This is a very small detail in that post but it captures quite well what officialdom is to me, what separates GSA and 18F from other digital efforts: the inclusion of the “tribal” scale in the list of levels of authority. 18F makes things so that many people can use the Internet including, explicitly, the administration of First Nations.
I’ve complained a lot about how US-based company do not thing about non-US users enough (that common rant is obviously not applicable to GSA, although American abroad, immigrants and foreign visitors probably quality) but in that rant, I have forgotten the original Americans. Shame on me.
I have never heard of any start-up asking “What about First Nations? Do we support Cherokee alphabet? Is there a Sioux exception for the law that we are enforcing in that form?”
pshtt (the HTTPS scanning tool) also powers the results for Freedom of the Press Foundation's recently launched Secure The News project: https://securethe.news. (Full disclosure: I work for FPF, and worked on Secure the News).
One thing I noticed going through the list linked in the page is, many of these .gov pages host _both_ www and no-www versions, making them essentially two different websites with the same content.
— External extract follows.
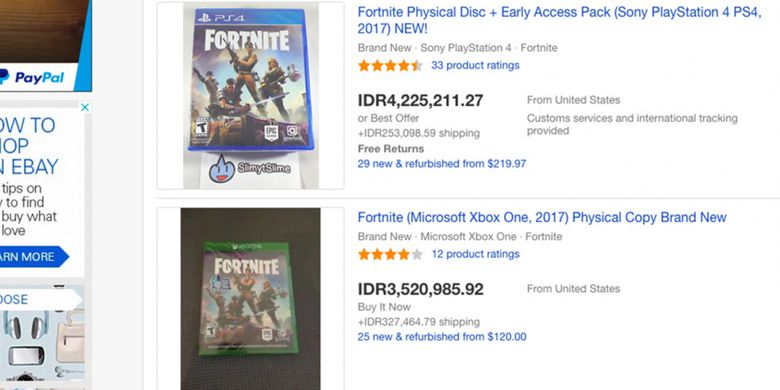Open 29 new & refurbished from $219.97
Viewport: 780px width, 390px height.
coord(441,164)
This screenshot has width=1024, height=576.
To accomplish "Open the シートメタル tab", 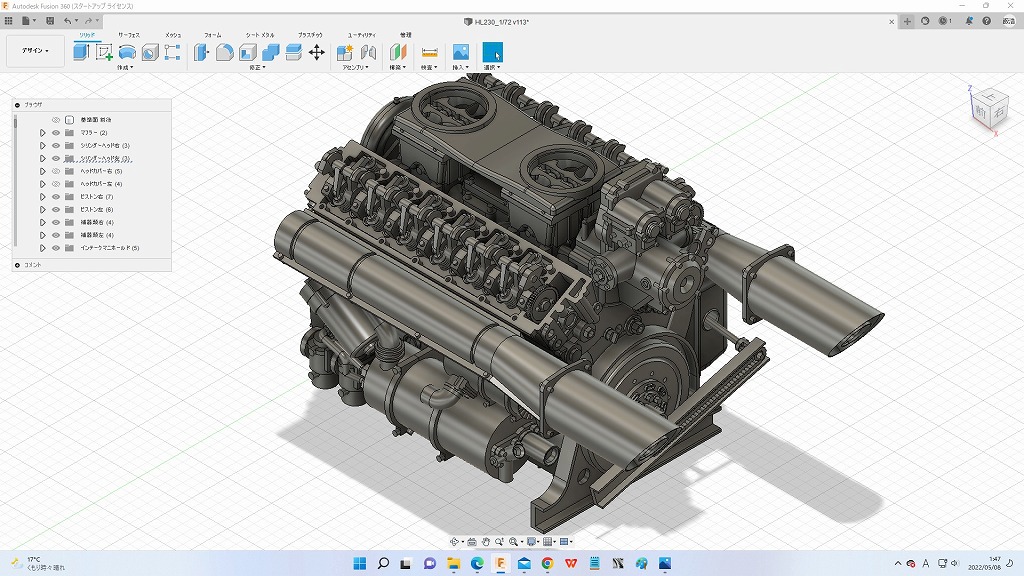I will tap(260, 35).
Example: http://abilityone.gov/ and http://www.abilityone.gov/ It looks like the clear guidelines around this is something missing. I know of certain countries whose .gov domains are almost 99% www and they don’t serve no-www at all.
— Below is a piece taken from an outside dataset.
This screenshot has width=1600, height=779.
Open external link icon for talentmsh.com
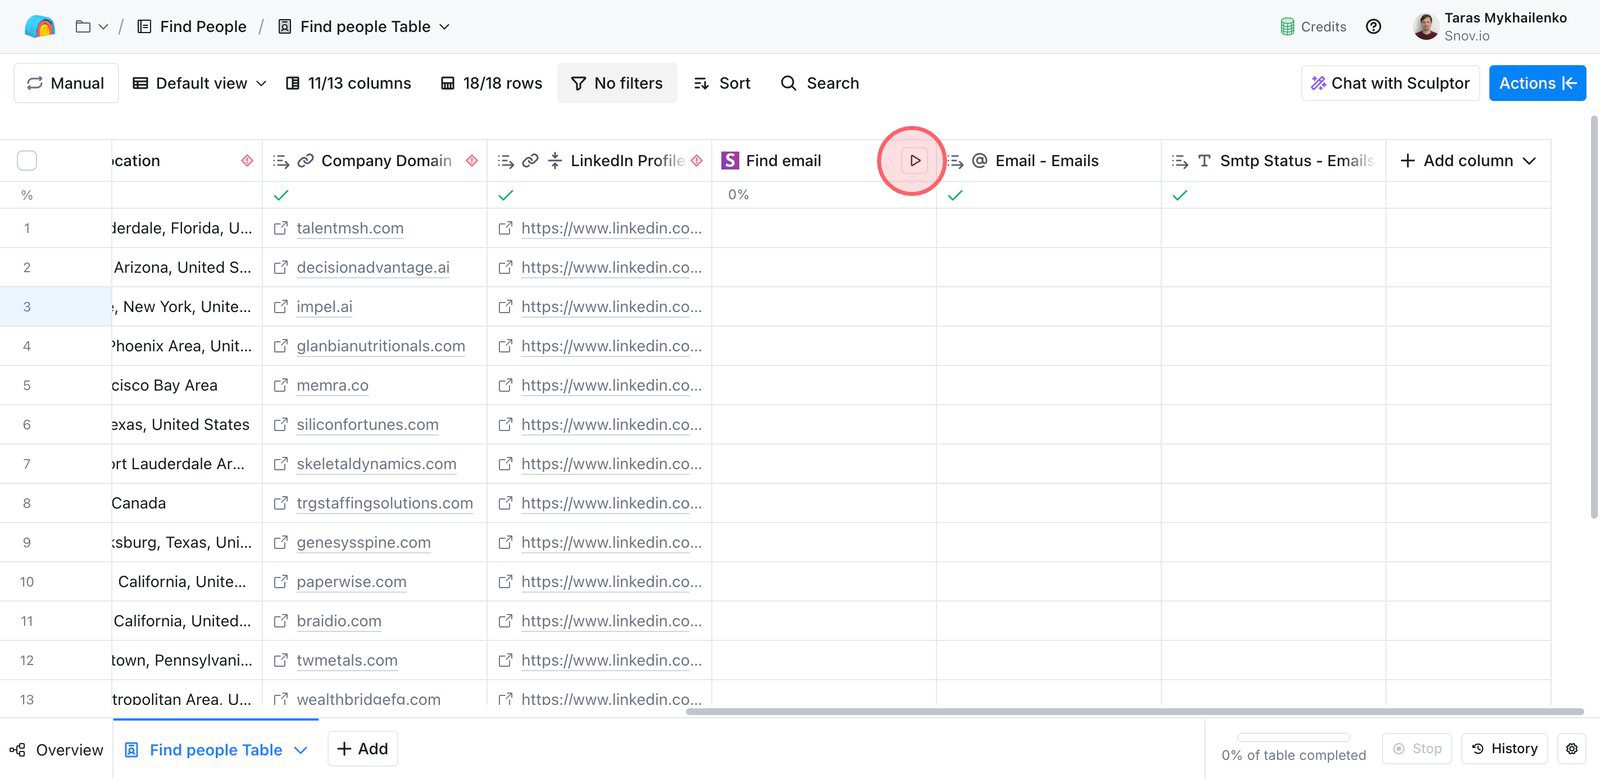pos(281,228)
Thanks for the work that you're doing on this and answering questions. I had never seen many of the neat things mentioned in the blog post.
While the article did a good job explaining how pshtt works and how it generates data for the reporting, it didn't dive too much into the scanning itself. Since this is posted on Hacker News, I'd love to hear more about the nitty gritty of the data collection itself.
Can you talk about what sort of setup you run, and what sort of technical and interdepartmental challenges you run into scanning, storing, and obtaining data for 1,143 government websites?
Hi there. First, you've got to begin with the understanding that no one is maintaining a list of federal .gov websites holistically (or at one I can get hold of). So, before scanning, we source several public datasets to gather potential .gov hostnames. This was recently described in depth by 18F [https://18f.gsa.gov/2017/01/04/tracking-the-us-governments-p...]. In addition to Censys, GSA's DAP, and the End of Term Web Archive data, our team performs authorized scans of federal agency networks [https://www.whitehouse.gov/sites/default/files/omb/memoranda...] and so we mine that data too. This currently nets ~90k hostnames, only which about a third are responsive.
For both hostname gathering and HTTPS scanning, we use 18F's domain-scan [https://github.com/18F/domain-scan], which orchestrates the scan and provides parallelization. We use the pshtt scanner to ping each hostname at the root and www for both http and https-- this typically takes 36-48 hours to burn through. Once the scanning is finished, we throw the data from the CSV into mongodb, then generate the report via LaTeX. The trickiest part is probably report delivery, which is a mostly manual process for Very Government reasons.
Most of the bureaucratic challenge is overcome because we've already been doing scans against these executive branch agencies for the past several years, so we're a known quantity, though we do modify our user-agent to clearly point back to us. On the whole, agencies have been very supportive-- the data on Pulse bears that out. Agencies really do want to do the right thing for citizens.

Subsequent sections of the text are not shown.